A Python library to perform homoglyph-based attacks on text. It supports both identical and non-identical homoglyphs across multiple languages.
Project description
SilverSpeak
This is a Python library to perform homoglyph-based attacks on text.
We also include the experiments supplementing the paper "SilverSpeak: Evading AI-Generated Text Detectors using Homoglyphs".
Installation
You can install this package from PyPI by running:
pip install silverspeak
Usage example
from silverspeak.homoglyphs.random_attack import random_attack
text = "Hello, world!"
attacked_text = random_attack(text, 0.1)
print(attacked_text)
Installation from source
First, you may want to work in a virtual environment. If you don't have one, you can create it by running:
python -m venv .venv
Then, activate it with:
source .venv/bin/activate
You can also use Conda, or any other tool of your preference.
The Python version used in this project is 3.11.0.
Also, remember to install the requirements by running:
pip install -r requirements.txt
And finally, install this package by running:
pip install -e .
Reproducing the experimental results from the paper
To reproduce the results, you'll need a free Hugging Face account.

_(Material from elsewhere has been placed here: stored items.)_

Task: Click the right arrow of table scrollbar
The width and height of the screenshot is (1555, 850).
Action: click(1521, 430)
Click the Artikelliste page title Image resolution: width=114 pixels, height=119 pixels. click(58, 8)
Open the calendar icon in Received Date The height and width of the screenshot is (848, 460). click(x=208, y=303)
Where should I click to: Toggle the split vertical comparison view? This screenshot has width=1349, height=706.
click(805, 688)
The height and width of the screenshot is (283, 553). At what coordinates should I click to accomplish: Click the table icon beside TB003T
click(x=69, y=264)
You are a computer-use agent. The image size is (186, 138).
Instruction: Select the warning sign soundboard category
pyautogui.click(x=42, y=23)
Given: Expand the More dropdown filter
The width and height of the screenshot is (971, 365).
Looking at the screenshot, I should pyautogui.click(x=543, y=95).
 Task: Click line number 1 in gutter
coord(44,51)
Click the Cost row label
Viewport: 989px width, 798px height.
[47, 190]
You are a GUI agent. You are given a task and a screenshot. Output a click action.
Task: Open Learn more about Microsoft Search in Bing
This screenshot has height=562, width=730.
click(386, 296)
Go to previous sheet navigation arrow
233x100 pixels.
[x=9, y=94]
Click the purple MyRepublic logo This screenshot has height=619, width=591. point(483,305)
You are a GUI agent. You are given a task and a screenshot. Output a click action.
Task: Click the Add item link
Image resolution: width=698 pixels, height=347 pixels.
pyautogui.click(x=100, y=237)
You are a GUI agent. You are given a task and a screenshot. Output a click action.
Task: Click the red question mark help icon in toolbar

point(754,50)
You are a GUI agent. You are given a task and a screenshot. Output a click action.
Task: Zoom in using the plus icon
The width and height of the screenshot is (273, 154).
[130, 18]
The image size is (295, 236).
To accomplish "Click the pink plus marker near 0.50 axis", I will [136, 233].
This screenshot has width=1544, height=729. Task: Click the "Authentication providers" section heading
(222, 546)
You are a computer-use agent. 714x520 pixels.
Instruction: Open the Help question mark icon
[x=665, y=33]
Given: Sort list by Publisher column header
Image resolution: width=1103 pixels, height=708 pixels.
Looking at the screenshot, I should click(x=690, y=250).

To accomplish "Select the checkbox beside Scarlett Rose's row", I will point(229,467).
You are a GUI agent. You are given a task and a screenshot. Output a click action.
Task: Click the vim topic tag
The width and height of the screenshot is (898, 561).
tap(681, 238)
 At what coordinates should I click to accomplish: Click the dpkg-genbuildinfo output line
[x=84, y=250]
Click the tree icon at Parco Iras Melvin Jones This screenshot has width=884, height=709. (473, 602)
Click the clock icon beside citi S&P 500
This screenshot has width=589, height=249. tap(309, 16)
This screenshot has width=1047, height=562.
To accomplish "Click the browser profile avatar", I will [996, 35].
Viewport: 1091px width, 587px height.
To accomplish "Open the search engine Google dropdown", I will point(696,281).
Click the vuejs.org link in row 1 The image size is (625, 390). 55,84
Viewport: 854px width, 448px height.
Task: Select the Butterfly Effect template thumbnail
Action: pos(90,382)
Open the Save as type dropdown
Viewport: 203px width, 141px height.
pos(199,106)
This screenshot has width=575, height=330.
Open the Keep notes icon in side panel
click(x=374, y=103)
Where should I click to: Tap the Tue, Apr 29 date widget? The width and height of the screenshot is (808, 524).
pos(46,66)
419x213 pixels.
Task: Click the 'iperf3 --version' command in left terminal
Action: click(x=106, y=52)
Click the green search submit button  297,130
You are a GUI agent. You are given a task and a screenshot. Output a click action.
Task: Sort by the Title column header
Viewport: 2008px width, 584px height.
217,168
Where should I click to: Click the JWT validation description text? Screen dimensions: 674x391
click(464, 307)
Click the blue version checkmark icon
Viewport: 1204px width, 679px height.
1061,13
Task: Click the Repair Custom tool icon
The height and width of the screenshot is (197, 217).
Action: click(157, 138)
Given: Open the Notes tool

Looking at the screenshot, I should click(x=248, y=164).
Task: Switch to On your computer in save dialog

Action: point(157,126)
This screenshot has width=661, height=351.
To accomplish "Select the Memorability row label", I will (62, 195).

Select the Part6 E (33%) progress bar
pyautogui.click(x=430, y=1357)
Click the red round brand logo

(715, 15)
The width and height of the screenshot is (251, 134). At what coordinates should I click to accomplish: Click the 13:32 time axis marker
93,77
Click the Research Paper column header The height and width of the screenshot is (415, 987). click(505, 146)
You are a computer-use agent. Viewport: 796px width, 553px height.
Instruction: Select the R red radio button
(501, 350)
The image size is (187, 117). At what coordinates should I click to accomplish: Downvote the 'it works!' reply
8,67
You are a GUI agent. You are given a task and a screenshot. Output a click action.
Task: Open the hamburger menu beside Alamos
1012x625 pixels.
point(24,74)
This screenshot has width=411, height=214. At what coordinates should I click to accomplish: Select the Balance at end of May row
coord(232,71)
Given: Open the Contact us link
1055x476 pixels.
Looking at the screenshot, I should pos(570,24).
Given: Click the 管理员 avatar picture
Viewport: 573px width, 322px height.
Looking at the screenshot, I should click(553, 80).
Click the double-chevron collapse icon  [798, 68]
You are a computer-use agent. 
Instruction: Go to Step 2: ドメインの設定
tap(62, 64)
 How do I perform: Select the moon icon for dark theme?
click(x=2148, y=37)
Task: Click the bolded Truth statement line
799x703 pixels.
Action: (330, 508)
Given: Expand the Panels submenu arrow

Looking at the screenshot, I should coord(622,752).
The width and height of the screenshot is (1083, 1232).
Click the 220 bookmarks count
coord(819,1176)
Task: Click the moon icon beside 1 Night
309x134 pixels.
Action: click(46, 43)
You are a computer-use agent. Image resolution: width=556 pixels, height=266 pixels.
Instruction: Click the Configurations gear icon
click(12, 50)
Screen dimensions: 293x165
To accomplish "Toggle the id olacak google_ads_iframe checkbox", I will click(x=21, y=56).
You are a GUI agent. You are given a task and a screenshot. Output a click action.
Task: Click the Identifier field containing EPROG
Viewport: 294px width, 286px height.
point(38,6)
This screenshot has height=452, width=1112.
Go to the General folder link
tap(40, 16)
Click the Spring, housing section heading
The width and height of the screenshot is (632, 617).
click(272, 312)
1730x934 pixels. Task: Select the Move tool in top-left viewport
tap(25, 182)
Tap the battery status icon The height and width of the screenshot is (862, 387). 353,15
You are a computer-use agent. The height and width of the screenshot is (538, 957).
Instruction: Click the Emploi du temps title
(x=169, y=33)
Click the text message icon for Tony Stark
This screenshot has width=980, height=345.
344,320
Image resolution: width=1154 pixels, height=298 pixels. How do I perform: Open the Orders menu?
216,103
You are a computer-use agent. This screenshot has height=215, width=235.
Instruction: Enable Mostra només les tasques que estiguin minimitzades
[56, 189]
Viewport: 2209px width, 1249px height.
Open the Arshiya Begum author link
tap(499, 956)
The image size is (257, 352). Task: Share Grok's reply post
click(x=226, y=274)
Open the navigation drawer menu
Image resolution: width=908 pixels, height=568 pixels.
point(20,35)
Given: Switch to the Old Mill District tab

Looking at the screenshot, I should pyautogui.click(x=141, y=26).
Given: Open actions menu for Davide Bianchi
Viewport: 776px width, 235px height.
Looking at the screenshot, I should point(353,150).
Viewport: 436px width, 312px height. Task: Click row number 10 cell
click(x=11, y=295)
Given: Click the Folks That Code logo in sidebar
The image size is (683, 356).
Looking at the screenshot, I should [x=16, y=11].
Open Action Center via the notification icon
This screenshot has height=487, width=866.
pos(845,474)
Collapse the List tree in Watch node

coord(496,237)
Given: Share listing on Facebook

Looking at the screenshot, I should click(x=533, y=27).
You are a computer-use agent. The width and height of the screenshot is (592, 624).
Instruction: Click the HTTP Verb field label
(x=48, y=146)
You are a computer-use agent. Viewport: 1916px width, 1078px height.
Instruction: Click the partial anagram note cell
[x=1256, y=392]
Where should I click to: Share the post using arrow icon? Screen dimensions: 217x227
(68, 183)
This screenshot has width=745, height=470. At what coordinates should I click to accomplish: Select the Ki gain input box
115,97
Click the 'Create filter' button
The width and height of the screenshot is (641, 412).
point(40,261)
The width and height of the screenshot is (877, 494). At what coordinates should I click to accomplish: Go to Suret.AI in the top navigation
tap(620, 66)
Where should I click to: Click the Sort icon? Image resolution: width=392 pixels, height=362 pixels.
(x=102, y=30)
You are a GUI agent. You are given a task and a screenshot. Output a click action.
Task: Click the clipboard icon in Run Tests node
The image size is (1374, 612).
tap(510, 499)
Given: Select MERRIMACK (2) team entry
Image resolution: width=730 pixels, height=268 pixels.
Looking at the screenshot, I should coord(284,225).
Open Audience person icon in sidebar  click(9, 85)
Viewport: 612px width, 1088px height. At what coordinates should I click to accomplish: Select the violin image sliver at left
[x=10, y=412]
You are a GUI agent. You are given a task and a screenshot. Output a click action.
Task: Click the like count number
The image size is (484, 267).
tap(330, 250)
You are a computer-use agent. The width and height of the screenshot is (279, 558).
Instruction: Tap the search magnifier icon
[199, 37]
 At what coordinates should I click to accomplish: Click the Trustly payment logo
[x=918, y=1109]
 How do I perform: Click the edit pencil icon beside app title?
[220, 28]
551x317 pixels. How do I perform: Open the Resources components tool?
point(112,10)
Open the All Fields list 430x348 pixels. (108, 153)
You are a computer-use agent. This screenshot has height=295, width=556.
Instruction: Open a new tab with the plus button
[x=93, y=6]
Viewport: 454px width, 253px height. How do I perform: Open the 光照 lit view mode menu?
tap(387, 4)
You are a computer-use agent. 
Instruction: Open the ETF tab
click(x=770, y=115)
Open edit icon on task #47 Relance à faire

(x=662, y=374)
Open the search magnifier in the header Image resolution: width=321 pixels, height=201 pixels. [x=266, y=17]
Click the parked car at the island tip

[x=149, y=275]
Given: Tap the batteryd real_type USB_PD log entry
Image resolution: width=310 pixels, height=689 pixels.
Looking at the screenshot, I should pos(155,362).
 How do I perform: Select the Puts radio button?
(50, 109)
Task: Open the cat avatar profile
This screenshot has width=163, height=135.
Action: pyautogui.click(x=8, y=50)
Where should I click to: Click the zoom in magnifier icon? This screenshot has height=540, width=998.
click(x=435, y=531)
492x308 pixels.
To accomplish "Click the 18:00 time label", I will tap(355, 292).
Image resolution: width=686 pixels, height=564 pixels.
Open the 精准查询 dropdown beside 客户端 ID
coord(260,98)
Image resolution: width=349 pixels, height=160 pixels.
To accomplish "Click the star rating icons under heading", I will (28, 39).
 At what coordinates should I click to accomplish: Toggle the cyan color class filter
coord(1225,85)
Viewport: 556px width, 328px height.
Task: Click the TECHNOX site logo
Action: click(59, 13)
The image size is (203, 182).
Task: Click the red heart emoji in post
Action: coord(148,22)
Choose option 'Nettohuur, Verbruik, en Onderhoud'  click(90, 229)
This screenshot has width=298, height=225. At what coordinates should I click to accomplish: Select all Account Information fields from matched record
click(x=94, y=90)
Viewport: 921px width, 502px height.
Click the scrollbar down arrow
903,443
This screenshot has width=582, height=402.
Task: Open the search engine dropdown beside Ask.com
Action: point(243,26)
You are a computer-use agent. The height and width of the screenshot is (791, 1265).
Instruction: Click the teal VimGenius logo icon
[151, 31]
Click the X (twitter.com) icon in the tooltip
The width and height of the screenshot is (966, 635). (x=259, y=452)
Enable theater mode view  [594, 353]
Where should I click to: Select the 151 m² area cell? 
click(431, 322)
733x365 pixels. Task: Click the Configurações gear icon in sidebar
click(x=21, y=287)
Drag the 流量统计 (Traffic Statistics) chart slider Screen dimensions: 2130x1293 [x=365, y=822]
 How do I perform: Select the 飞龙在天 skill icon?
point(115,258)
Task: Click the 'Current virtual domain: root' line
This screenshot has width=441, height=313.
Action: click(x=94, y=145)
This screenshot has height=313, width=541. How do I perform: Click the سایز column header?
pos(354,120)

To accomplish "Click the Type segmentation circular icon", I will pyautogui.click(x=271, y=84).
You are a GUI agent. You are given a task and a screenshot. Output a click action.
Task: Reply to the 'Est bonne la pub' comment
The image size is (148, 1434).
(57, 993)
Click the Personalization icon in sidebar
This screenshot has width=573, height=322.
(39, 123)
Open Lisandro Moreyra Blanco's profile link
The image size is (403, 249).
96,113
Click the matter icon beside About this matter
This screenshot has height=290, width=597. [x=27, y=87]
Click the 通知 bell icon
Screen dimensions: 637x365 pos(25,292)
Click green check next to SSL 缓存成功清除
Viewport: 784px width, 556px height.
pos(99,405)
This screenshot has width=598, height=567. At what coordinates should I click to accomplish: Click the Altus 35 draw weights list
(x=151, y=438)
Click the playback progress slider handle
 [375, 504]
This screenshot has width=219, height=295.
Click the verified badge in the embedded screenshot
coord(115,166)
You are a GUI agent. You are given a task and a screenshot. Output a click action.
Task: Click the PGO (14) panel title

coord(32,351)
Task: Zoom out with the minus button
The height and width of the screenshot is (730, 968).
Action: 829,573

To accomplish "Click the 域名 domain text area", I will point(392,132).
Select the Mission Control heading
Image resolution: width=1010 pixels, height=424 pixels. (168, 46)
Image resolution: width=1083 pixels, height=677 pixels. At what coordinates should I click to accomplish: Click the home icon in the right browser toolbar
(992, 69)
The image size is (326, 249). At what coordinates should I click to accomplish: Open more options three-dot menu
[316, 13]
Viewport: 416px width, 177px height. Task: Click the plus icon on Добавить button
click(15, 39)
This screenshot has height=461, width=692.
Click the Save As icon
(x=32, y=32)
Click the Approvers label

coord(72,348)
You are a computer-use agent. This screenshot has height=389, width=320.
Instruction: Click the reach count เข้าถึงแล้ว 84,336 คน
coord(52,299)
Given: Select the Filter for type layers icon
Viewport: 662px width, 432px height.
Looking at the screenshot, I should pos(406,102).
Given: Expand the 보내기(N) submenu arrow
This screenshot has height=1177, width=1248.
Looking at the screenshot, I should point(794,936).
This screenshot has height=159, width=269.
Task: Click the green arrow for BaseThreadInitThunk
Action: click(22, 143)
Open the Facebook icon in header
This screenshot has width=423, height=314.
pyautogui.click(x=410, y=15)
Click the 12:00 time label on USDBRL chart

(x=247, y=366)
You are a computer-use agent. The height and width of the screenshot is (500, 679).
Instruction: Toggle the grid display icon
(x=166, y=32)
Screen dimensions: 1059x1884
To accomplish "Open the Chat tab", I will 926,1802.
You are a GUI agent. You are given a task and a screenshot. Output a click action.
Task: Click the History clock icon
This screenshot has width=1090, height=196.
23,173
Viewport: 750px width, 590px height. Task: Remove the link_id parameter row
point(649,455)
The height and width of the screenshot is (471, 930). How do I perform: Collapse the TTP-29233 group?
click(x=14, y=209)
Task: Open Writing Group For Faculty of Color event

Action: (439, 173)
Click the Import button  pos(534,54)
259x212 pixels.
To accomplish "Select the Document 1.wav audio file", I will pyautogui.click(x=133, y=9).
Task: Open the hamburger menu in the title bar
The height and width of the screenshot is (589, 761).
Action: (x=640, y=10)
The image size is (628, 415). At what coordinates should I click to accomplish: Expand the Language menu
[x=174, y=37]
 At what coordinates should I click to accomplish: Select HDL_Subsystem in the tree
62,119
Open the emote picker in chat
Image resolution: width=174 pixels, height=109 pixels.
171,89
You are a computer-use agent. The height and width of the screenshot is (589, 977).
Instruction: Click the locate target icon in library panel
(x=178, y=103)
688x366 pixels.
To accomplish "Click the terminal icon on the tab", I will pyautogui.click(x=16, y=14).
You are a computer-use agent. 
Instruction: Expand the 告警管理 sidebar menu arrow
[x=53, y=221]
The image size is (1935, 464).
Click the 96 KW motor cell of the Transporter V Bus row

You can register for an account here: https://huggingface.co/
Then, you'll need to sign into your account using the CLI with a token that has write permissions (more information here). To do that, just run:
huggingface-cli login
[note] When prompted "Add token as git credential?", you should answer "Yes".
Then, set the MY_HUGGINGFACE_USER environment variable to the username of the account you just registered on Hugging Face by running:
export MY_HUGGINGFACE_USER='your_username'
Then, you can run the run_experiments.sh script. This script will run the experiments for all the models and datasets.
Finally, run the following command to generate the plots and tables:
python experiments/visualization.py
You will also find two notebooks (experiments/divergence_embeddings_attacks.ipynb and experiments/perplexity_tests.ipynb), to reproduce some smaller parts of the paper.
Datasets
We make our datasets, in versions with and without results, at the following URL: https://huggingface.co/silverspeak Specifically, the datasets are provided in two versions, one without the results of the experiments and one including them. The datasets are named as follows:
- Datasets without results:
silverspeak/cheatsilverspeak/essaysilverspeak/reutersilverspeak/writing_promptssilverspeak/realnewslike
- Datasets with results:
silverspeak/cheat_with_resultssilverspeak/essay_with_resultssilverspeak/reuter_with_resultssilverspeak/writing_prompts_with_resultssilverspeak/realnewslike_with_results
AI Disclaimer
We used AI code generation assitance from GitHub Copilot for this project. Nonetheless, the coding process has been essentially manual, with the AI code generator exclusively helping us to speed up the process.
Reproducibility statement
We have tested the code in this repository on a NVIDIA A100 GPU, and have run the experiments twice, independently, to ensure the results are reproducible. We confirm that the results obtained were identical, and thus expect no variation in the results when running the code again. We manually set random seeds where necessary to ensure reproducibility.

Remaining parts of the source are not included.